Matrix Fin. Serv. Corp. v. Frazer, 394 S.C. 134, 714 S.E.2d
532 (2011), citing Dedes v. Strickland, 307 S.C. 155, 158, 414
S.E.2d 134, 136 (1992).
The Court of Appeals held that Bank satisfied all the equitable subrogation criteria
except the last, the absence of actual notice. The Court of Appeals held that the
closing attorney was the agent of both Bank and Buncombe, and that his actual
knowledge of DeCarlis' 2006 mortgage, garnered during the title search,
constituted actual knowledge to Bank, his principal. Bank contends this holding
was error, and that an agent's actual knowledge imputes only constructive
knowledge to his principal. We agree.
The rule is that a principal has constructive notice of all the material facts which its
agent, while acting in the scope of his authority, receives notice. See SCJUR
Agency § 94, citing Crystal Ice Co. of Columbia v. First Colonial Corp., 273 S.C.

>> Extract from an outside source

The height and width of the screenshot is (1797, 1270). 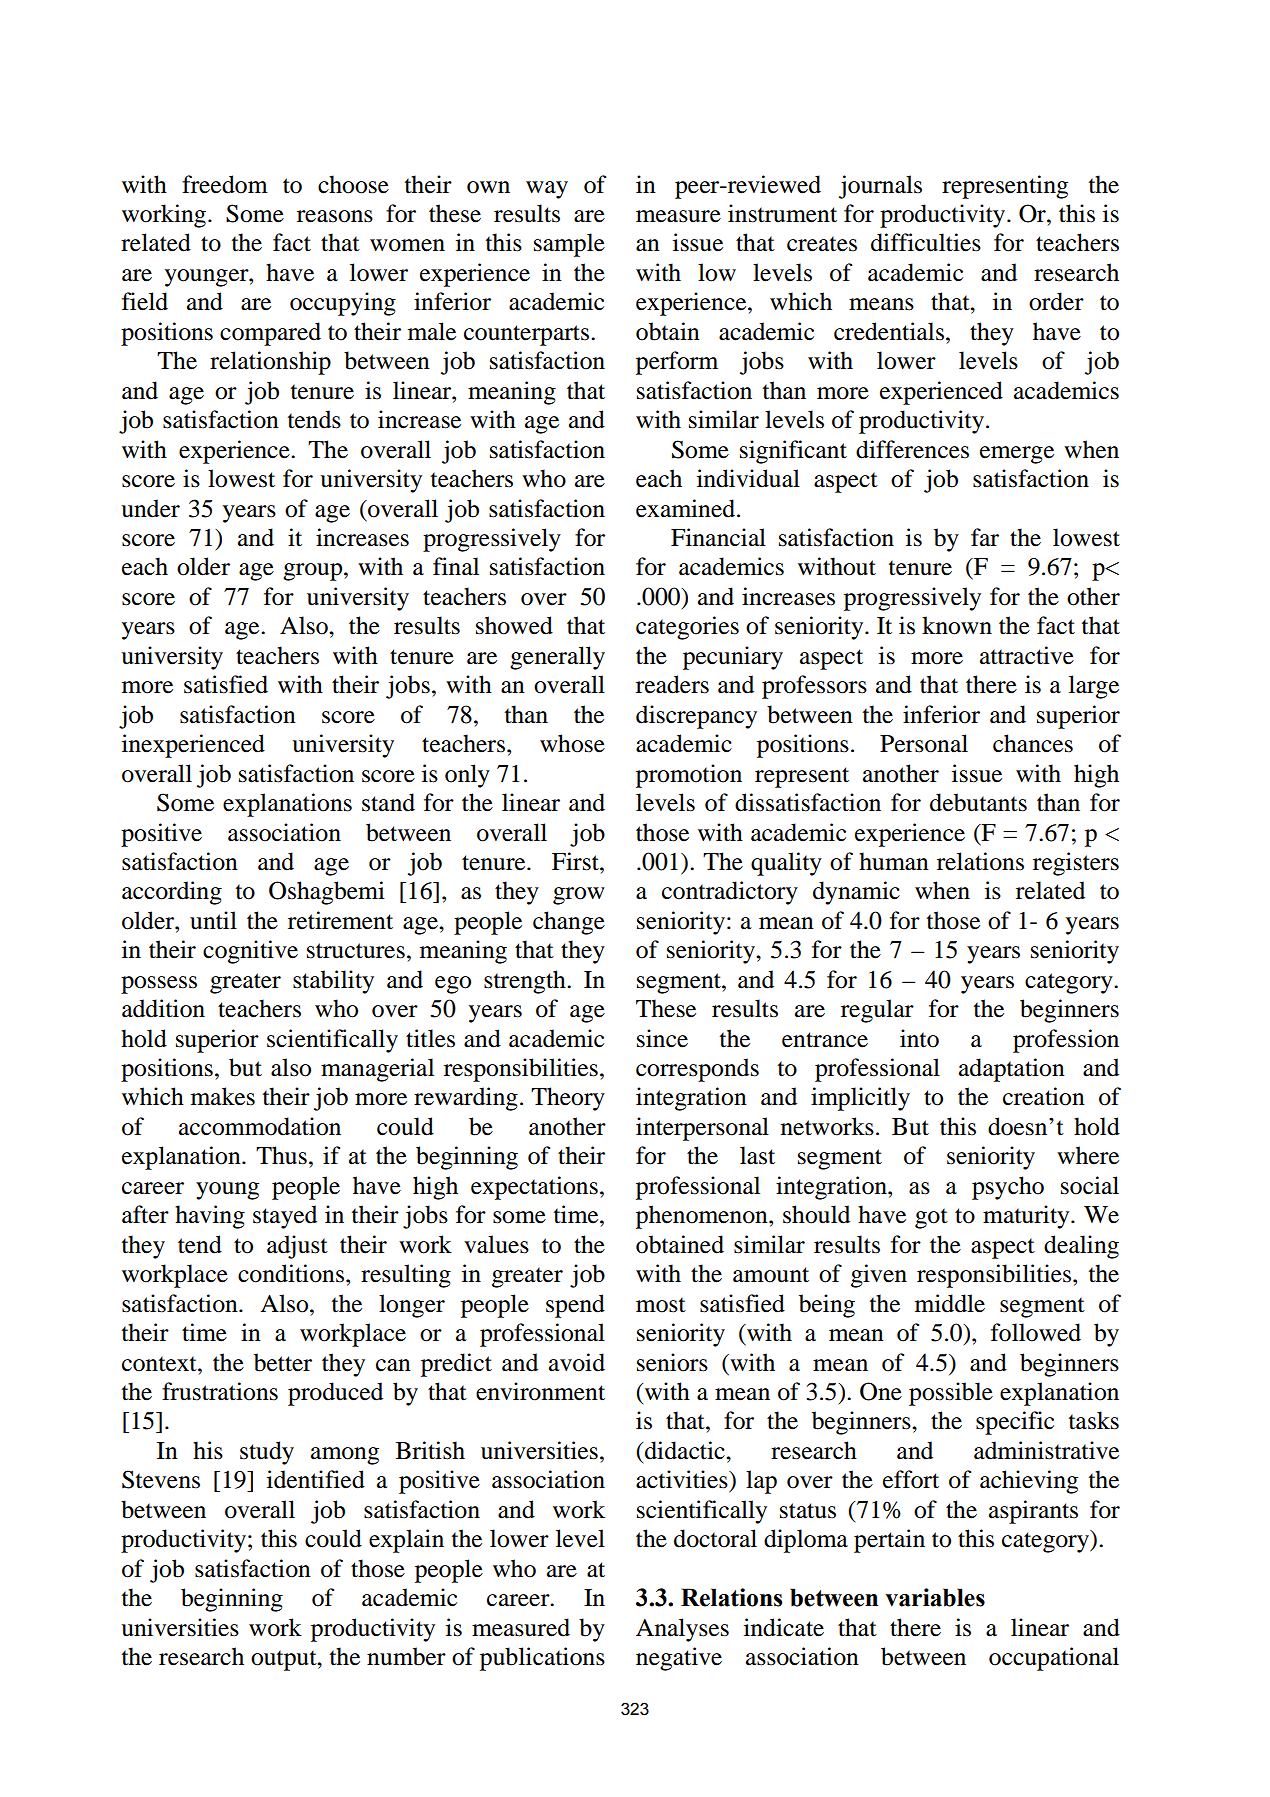 What do you see at coordinates (406, 1656) in the screenshot?
I see `number` at bounding box center [406, 1656].
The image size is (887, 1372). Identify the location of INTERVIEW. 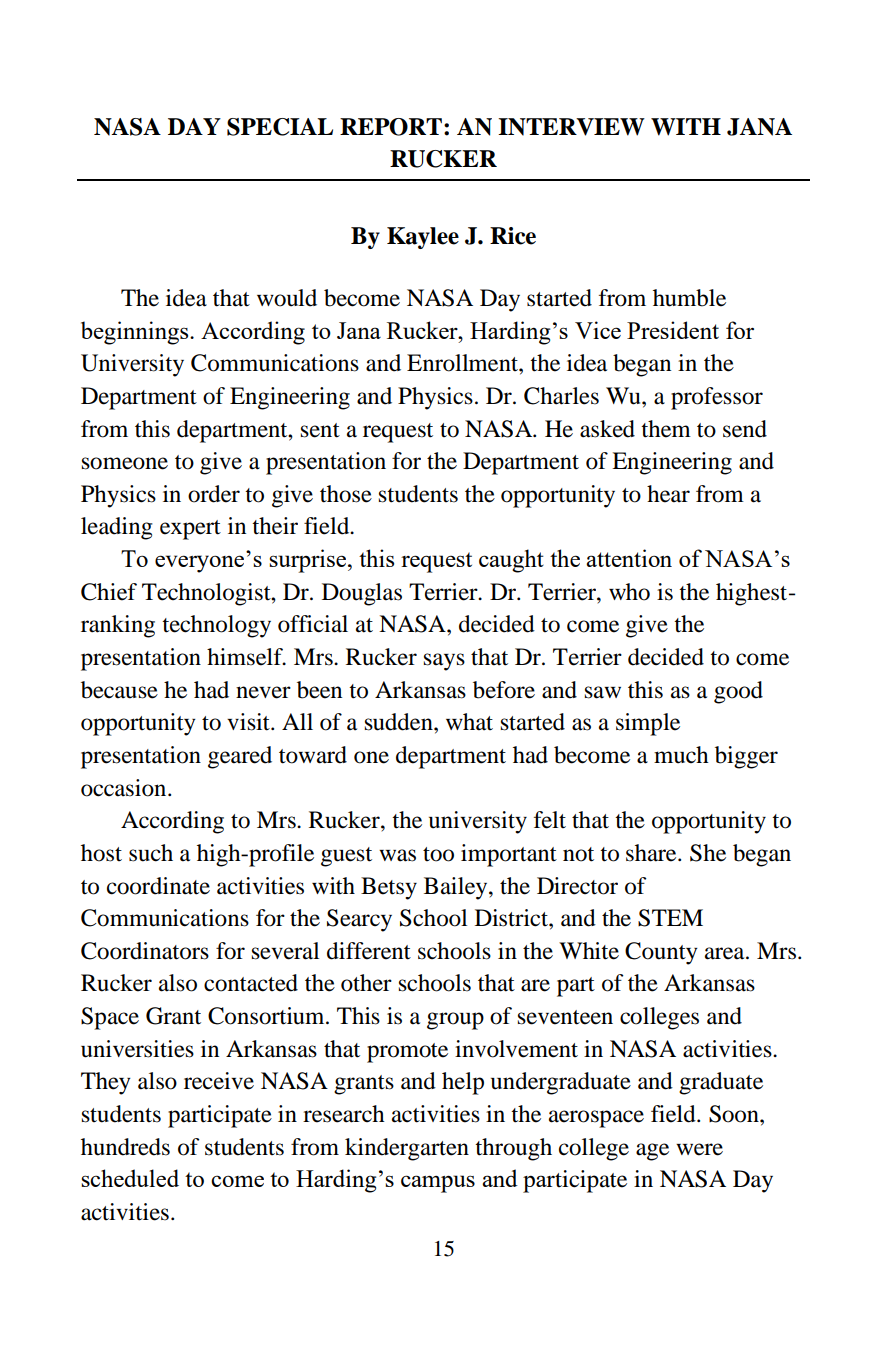
(571, 127).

306, 257 S.E.2d 496 (1979); Bankers Trust of S.C. v. Bruce, 283 S.C. 408, 323
S.E.2d 523 (Ct. App. 1984). The principal's constructive knowledge of a prior
mortgage does not defeat a claim for equitable subrogation. E.g., Dedes v.
Strickland, supra; Enterprise Bank v. Fed. Land Bank of Columbia, 139 S.C. 397,
138 S.E. 146 (1927); Pee Dee State Bank v. Prosser, 295 S.C. 229, 367 S.E.2d 708
(Ct. App. 1988) overruled on other grounds United Carolina Bank v. Caroprop,
Ltd., 316 S.C. 1, 446 S.E.2d 415 (1994).
The Court of Appeals erred in finding Bank had actual notice of DeCarlis' 2006
second mortgage by virtue of its agent's actual knowledge of this lien. Since Bank
had only constructive knowledge of that mortgage, and since it otherwise met the
requirements for equitable subrogation to the original first mortgage it satisfied in
2007, the master correctly ordered that Bank's 2007 mortgage was equitably
subrogated to that mortgage and therefore has priority over DeCarlis' 2006
mortgage.
CONCLUSION
We reverse the decision of the Court of Appeals and reinstate the master's
judgment.
REVERSED.
TOAL, C.J., BEATTY, KITTREDGE and HEARN, JJ., concur.